Centre International de Musicothérapie    
 
 
Mémoire de Janik MICHON
Soutenu juin 2014
 
  De "l'ailleurs hier" à "l'ici maintenant" par la musique - Approche musicothérapeutique auprès de personnes en situation d'exil

Mention
Bien

 
Résumé

Celui qui fuit son pays parce qu’il y subit des violences entame un long chemin d’exil… Ce chemin commence bien sûr par le trajet qui le sépare d’un pays « d’accueil » mais il se poursuit bien au-delà : le fait d’être loin des siens, de sa terre, de ses repères, … entraîne un exil permanent. D’autant que, même pour celui qui a réussi à fuir et trouver refuge, l’inquiétude demeure pour les proches restés au pays... L’exil ne se résume pas au trajet. Il ne faut d’ailleurs pas croire que cet accueil est garanti, malgré les idéaux et valeurs affichés par les politiques gouvernementales depuis des années : 8,5 fois sur 10, le demandeur d’asile est débouté de sa demande.

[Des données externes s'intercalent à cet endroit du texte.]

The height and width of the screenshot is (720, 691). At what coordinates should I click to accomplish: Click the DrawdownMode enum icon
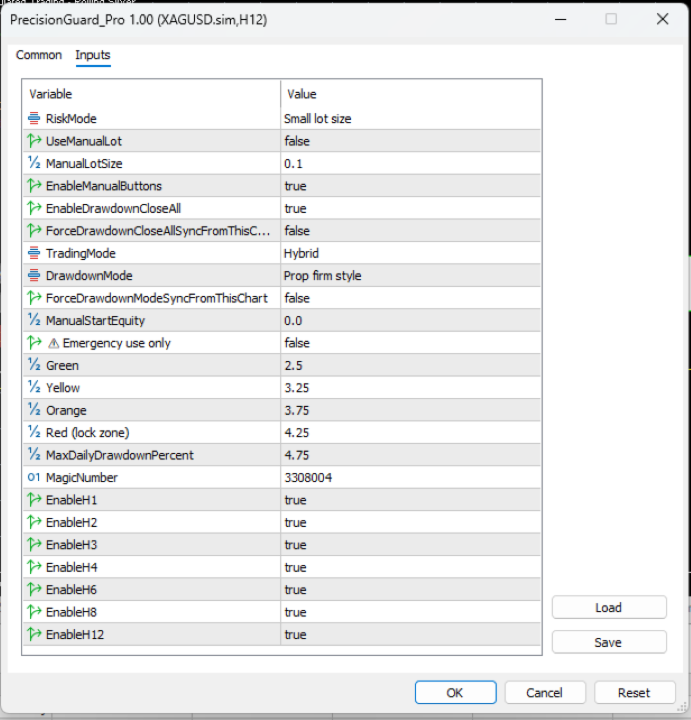(34, 275)

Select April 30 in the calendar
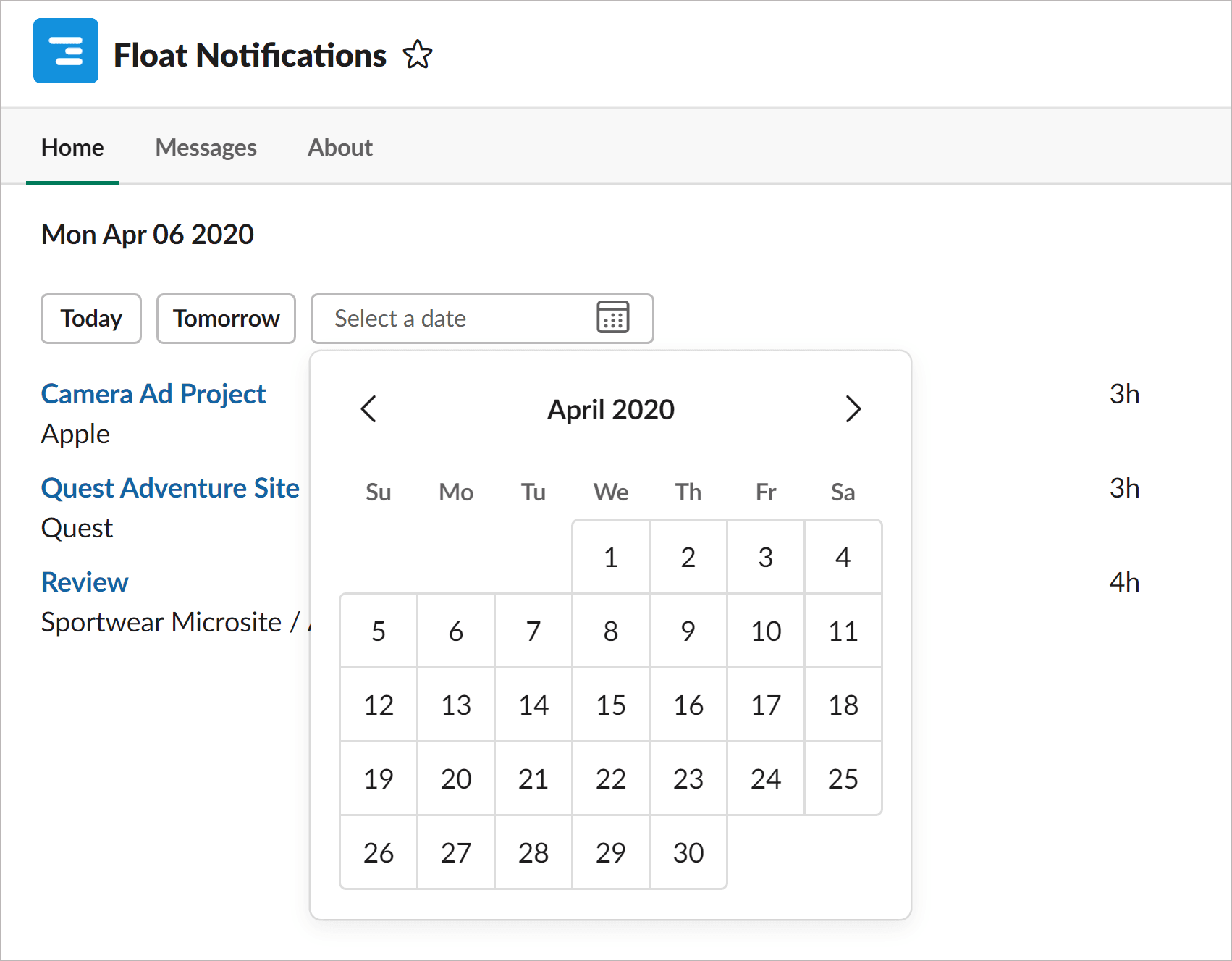pos(688,853)
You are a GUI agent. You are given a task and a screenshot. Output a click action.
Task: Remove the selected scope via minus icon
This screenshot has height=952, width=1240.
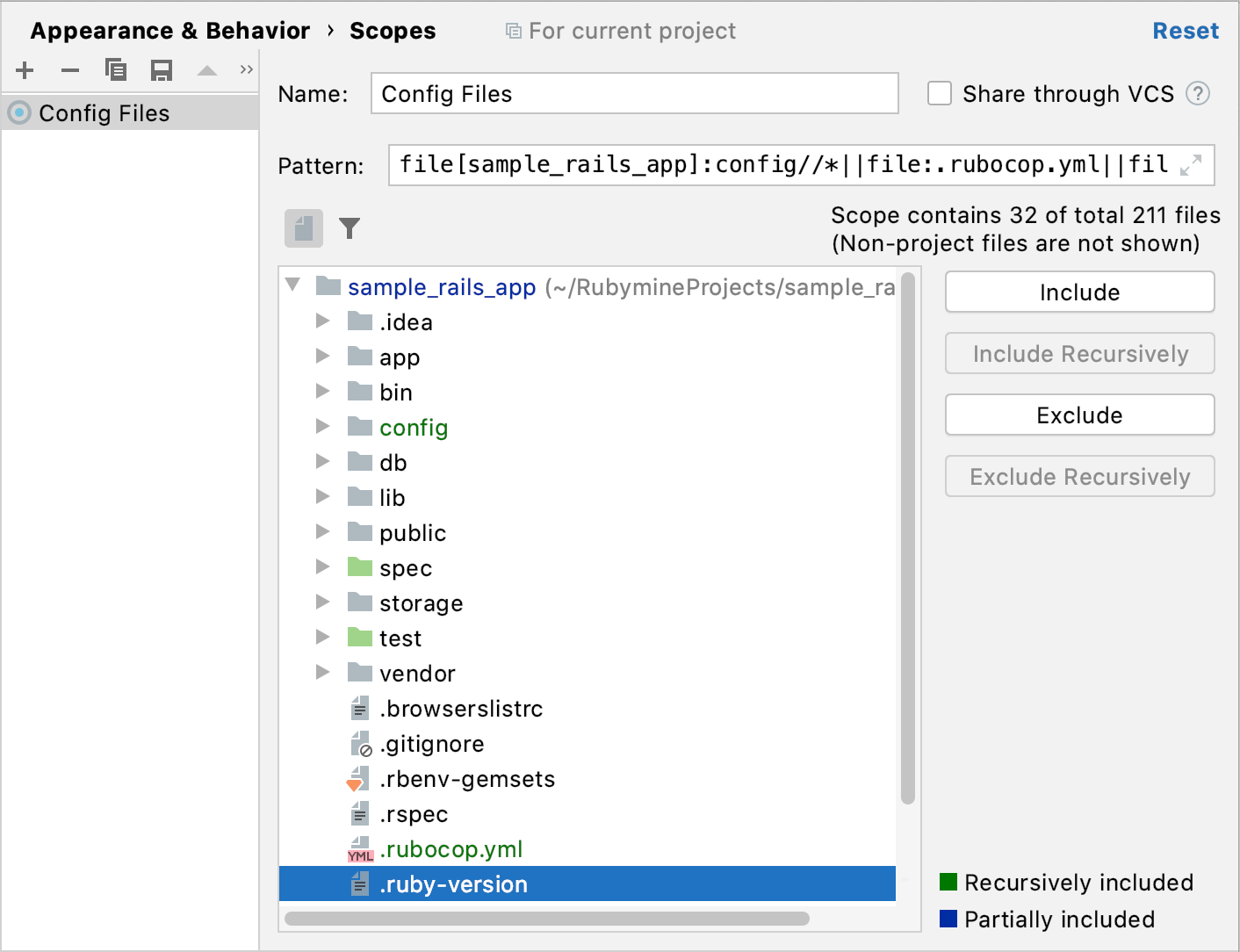click(70, 70)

Les seuls choix qui s’offrent alors à lui sont soit de rejoindre son pays de violence, soit devenir étranger en situation irrégulière sur le sol français... Dans les deux cas, de nouvelles peurs, de nouvelles souffrances en perspective, qui viennent s’ajouter aux violences préalablement vécues (et qui ont causé la fuite de la terre natale) mais aussi à celles rencontrées pendant la procédure de demande d’asile elle-même : en effet, la « justification à tout prix » pour obtenir le statut de réfugié entraîne une remémoration obligatoire des traumatismes, une insistance à faire parler le corps, témoin des sévices... dans des modalités souvent inappropriées et douloureuses.
Ce temps de procédure est long, incertain… Il place le demandeur d’asile dans une position d’attente qui s’étire, une position liminale permanente : pas vraiment ici, encore là-bas ; pas vraiment maintenant, encore hier… L’exilé se retrouve entre deux mondes qui ont leurs propres repères, leurs propres codes. Avec la difficulté de devoir à la fois « renoncer » à sa vie d’avant (en partie) pour être réellement présent à sa vie d’aujourd’hui, et à la fois « s’accrocher » à sa vie d’avant parce que c’est ce qui l’a construit et qu’il en a besoin, mais aussi parce que la procédure lui impose (de se souvenir, pour témoigner). Ce passage « d’un monde à l’autre » n’est pas sans conséquences, la première étant le fait d’être, d’une certaine manière, « nulle part ». Or, la musicothérapie peut favoriser l’ancrage, le lien. Elle peut aider celui qui « a été arraché à son ailleurs hier » à mieux « être ici maintenant ».
C’est ce que j’ai expérimenté au Rocheton, association qui accueille et accompagne, entre autres, des demandeurs d’asile (en cours de procédure) et des réfugiés (qui ont obtenu l’asile). Au sein d’une équipe exclusivement composée d’intervenantes sociales, dont j’ai vite compris les difficultés impliquées par l’ambivalence des missions qui leur sont assignées (mettre en œuvre le « dispositif national d’accueil » - porteur de ses propres maltraitances et injustices - et accompagner, de manière militante et humaine, les personnes recueillies), j’ai eu la chance de pouvoir monter un projet musicothérapeutique de A à Z, avec toute la richesse qu’engendre la mise en œuvre d’un projet « nouveau » dans une structure mais aussi les difficultés inhérentes. J’ai pu expérimenter de nombreux outils de la musicothérapie : la voix, le chant, le souffle, la respiration, la relaxation, le jeu, l’écoute musicale, la pratique d’instruments, la mise en mouvement du corps… chaque outil ayant trouvé sa place au moment de la rencontre, notamment avec Nalagini, Mireille et Néhémie. Trois personnalités, trois parcours, trois chemins musicothérapeutiques différents. Mais tous vécus au présent. Et tous me questionnant sur ma posture de thérapeute.